[EXERCISE INSTRUCTIONS]
Find each line of the rows below that contains the string "Twitter" with the same capitalization, and copy those lines in full.
══ PROVIDED DATA
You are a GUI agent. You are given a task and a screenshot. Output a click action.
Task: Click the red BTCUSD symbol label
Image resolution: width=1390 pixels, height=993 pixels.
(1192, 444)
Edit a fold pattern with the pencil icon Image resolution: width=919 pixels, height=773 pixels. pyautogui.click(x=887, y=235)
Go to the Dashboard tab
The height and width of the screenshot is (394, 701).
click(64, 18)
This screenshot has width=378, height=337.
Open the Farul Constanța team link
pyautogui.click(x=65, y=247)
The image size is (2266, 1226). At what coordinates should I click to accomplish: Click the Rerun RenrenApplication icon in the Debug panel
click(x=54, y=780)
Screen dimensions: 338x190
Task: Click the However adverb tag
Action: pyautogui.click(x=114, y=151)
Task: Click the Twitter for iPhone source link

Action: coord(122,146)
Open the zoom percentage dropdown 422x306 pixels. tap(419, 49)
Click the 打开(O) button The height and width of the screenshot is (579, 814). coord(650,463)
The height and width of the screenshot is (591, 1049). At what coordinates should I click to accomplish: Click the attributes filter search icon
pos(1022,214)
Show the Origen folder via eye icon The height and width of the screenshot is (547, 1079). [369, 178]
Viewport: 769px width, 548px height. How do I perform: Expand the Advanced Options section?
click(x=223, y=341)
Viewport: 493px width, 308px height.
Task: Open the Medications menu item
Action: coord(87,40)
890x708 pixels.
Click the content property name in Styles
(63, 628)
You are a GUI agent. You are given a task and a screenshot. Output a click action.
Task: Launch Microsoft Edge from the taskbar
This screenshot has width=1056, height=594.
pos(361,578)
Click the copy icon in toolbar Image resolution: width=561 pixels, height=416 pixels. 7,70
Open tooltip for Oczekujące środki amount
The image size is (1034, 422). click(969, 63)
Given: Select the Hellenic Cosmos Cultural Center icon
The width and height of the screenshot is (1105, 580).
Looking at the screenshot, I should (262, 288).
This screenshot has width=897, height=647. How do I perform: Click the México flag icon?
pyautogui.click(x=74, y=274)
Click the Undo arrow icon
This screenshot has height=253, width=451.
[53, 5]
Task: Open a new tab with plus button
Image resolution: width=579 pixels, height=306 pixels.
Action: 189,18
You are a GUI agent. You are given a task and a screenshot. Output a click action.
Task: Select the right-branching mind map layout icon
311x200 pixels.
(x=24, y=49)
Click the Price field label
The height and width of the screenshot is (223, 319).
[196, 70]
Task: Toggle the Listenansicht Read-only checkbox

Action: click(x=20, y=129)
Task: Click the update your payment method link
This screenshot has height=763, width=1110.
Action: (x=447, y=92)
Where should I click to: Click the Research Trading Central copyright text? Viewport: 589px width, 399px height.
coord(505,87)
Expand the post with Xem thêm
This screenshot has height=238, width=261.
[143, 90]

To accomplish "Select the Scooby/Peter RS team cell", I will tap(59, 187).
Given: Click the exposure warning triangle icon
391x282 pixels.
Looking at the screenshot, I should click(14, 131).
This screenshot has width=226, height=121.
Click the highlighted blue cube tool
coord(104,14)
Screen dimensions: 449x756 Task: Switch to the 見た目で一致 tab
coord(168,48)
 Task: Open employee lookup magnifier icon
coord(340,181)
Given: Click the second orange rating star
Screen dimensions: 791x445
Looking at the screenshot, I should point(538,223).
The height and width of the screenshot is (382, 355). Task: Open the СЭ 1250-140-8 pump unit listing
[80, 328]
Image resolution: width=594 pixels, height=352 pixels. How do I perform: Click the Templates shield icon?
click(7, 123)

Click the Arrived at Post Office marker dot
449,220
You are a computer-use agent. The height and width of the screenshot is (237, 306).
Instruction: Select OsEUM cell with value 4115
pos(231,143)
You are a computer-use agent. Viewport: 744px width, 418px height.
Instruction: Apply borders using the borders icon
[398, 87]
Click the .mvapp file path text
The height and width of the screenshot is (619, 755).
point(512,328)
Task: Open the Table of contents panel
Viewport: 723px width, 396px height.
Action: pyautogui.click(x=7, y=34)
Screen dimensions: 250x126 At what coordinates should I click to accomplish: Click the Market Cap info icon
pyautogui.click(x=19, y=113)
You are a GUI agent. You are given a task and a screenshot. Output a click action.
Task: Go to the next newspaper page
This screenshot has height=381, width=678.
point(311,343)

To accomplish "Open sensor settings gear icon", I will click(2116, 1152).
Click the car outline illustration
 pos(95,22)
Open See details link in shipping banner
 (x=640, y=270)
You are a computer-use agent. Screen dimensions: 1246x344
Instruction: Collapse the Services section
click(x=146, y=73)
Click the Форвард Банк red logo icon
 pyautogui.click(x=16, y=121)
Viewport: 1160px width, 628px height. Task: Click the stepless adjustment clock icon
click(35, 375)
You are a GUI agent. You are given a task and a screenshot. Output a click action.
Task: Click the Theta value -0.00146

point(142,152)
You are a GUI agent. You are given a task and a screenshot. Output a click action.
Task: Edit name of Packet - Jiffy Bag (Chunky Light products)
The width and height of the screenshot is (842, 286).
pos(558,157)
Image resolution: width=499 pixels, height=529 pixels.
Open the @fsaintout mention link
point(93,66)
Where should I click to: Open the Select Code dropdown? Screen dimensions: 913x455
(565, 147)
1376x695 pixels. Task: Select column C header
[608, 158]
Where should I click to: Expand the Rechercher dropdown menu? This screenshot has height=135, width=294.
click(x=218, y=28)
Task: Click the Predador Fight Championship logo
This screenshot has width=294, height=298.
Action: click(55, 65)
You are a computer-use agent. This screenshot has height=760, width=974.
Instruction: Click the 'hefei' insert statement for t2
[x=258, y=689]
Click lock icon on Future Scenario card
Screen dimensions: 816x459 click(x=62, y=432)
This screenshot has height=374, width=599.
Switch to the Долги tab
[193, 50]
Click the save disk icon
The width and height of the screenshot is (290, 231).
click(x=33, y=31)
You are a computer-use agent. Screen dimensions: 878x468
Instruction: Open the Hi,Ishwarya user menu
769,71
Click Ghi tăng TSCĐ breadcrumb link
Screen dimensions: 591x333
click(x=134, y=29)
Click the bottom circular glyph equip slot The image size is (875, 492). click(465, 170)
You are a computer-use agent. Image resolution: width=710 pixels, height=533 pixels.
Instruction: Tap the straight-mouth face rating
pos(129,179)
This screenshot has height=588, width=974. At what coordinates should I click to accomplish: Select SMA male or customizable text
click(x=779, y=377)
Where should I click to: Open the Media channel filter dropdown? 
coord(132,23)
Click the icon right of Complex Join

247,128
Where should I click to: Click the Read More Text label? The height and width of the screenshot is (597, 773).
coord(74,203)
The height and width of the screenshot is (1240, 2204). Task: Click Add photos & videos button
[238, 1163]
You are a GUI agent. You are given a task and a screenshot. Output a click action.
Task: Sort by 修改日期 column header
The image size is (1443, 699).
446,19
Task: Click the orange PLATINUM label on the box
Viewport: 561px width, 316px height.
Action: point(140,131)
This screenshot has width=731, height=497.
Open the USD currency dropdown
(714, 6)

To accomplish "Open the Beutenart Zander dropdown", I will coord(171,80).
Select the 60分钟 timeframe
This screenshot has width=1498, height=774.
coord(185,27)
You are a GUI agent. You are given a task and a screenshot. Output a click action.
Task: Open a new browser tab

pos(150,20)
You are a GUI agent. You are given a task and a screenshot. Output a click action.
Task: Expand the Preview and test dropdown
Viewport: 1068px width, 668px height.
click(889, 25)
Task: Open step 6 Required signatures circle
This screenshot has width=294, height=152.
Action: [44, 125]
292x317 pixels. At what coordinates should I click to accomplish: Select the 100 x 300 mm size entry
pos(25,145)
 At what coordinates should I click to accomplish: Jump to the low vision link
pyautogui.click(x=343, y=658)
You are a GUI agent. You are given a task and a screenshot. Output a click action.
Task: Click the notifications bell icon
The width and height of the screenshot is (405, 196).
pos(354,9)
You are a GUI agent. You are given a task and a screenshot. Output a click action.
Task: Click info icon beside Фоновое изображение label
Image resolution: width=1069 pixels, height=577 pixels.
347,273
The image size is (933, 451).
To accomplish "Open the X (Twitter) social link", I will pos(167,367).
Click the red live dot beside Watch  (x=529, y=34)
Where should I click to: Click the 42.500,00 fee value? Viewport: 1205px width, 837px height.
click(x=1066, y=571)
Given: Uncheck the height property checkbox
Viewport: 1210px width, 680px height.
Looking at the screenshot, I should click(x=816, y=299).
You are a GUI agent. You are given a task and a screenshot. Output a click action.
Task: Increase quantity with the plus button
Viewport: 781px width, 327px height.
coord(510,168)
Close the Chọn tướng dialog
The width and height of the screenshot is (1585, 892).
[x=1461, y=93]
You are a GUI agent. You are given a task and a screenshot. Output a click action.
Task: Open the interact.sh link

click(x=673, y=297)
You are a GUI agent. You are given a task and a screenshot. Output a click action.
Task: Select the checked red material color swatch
════
[TASK RESPONSE]
Task: Click the Twitter for iPhone source link
To accomplish "Open the X (Twitter) social link", I will pos(167,367).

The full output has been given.